Thursday, December 17, 2009

Duplo Traffic Lights




We've been playing with LEGO and DUPLO quite a lot at home recently (Lin's been doing some great work on expanding our LEGO possibilities - see these posts over on filthwizardry: "Lego and hole punching cards", "Festive card punching with more LEGO", "LEGO and DUPLO" and "LEGO car and DUPLO truck cardboard printables").

I thought it'd be really nice to be able to add some traffic lights (like these ones I made a while back) to the creative fun. Lin suggested I house some in a DUPLO block, so I set to work trying to figure out how to do it.



Ingredients: 3 LEDs (red, yellow, green), 3 resistors (I used 330 ohm), ATtiny13, 8 pin DIP socket, perf board, magnet wire (thin), switch, stranded wire (black and red), coin cell battery, DUPLO blocks (the 8 knobble variety, 1 standard and 2 thin).

Tools: soldering iron, dremel, hot glue gun, various dremel attachments and drill bits (depending on your LEDs and switch).

The three holes/cylinders on the underside of a standard DUPLO block are perfect for traffic light mimicry. I ended up using 3 blocks, one large and two thin. The large block houses the electronics and the switch, one thin piece has 3 holes drilled in it for the LEDs and the last piece is used on the back as a battery cover.

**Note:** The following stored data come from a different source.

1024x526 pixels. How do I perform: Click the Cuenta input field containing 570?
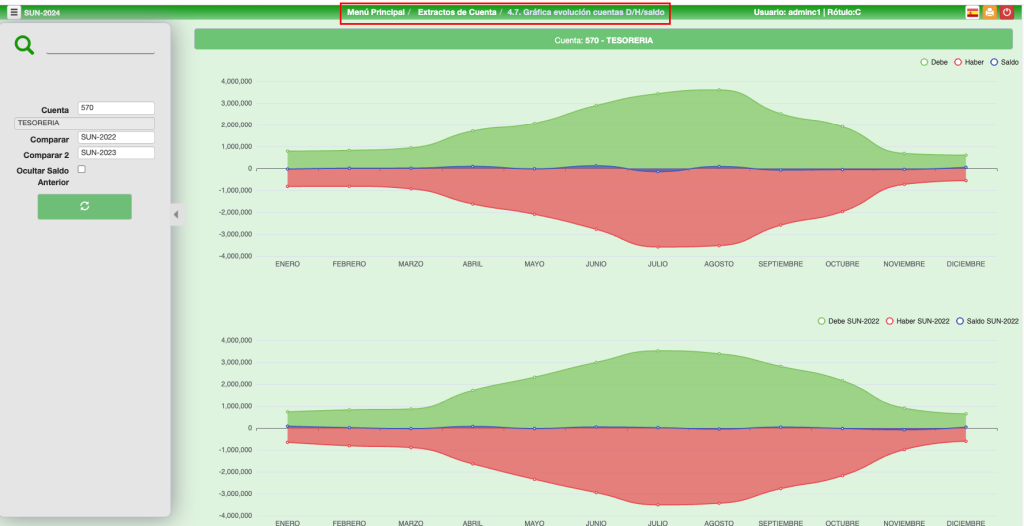click(116, 108)
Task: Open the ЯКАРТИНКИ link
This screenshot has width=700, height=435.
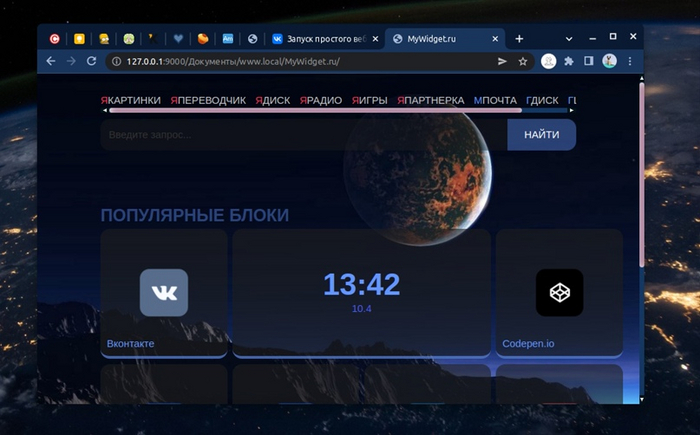Action: (x=130, y=100)
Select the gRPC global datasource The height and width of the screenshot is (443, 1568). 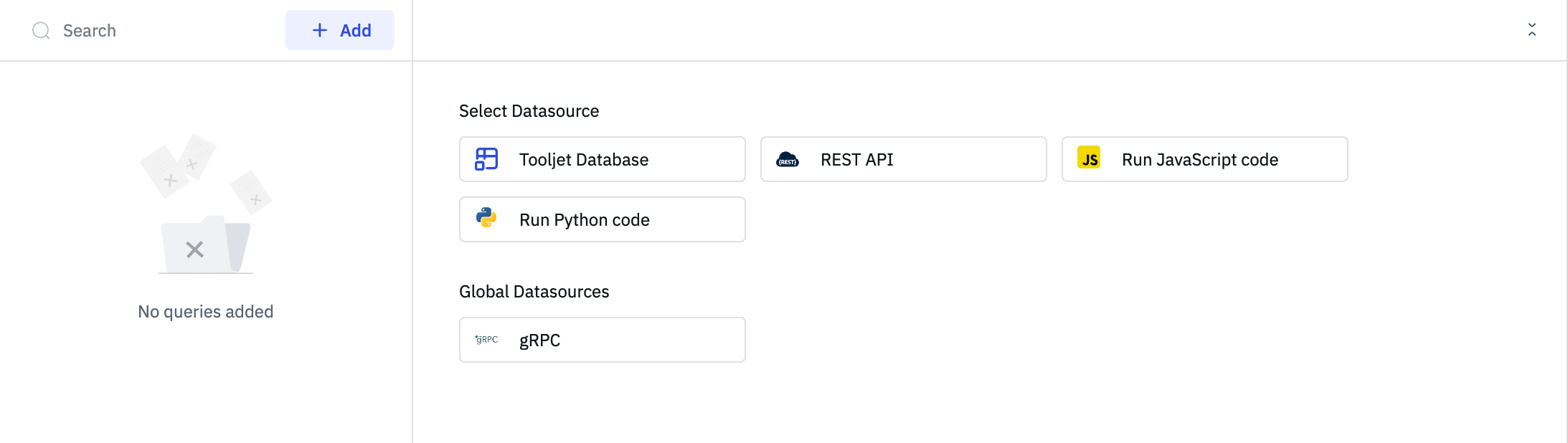602,340
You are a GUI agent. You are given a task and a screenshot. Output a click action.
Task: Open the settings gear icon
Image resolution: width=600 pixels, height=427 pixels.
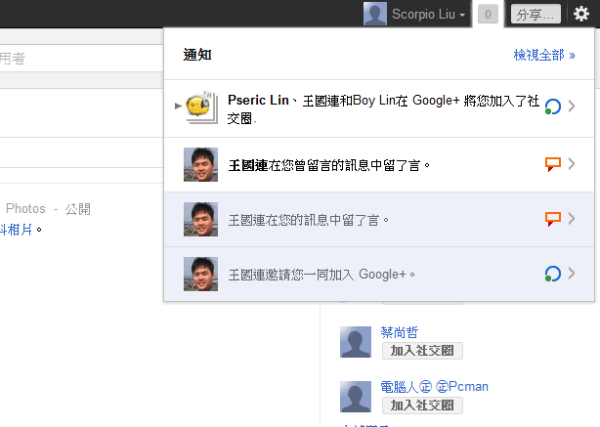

Here's a couple of pictures showing the carved out bricks. You have to leave some of the 'tubing' in the large brick in order for the other brick to still connect normally. I used a dremel to cut off the 4 middle bobbles from the thinner piece - leaving a hollow center, between the two pieces, for the electronics.



I haven't taken a picture of the remaining thin block, I hollowed that out in the same manner as the larger block, to make room for the coin cell battery. Again leaving enough of the innards so it'd still fit tightly on the back of the main block.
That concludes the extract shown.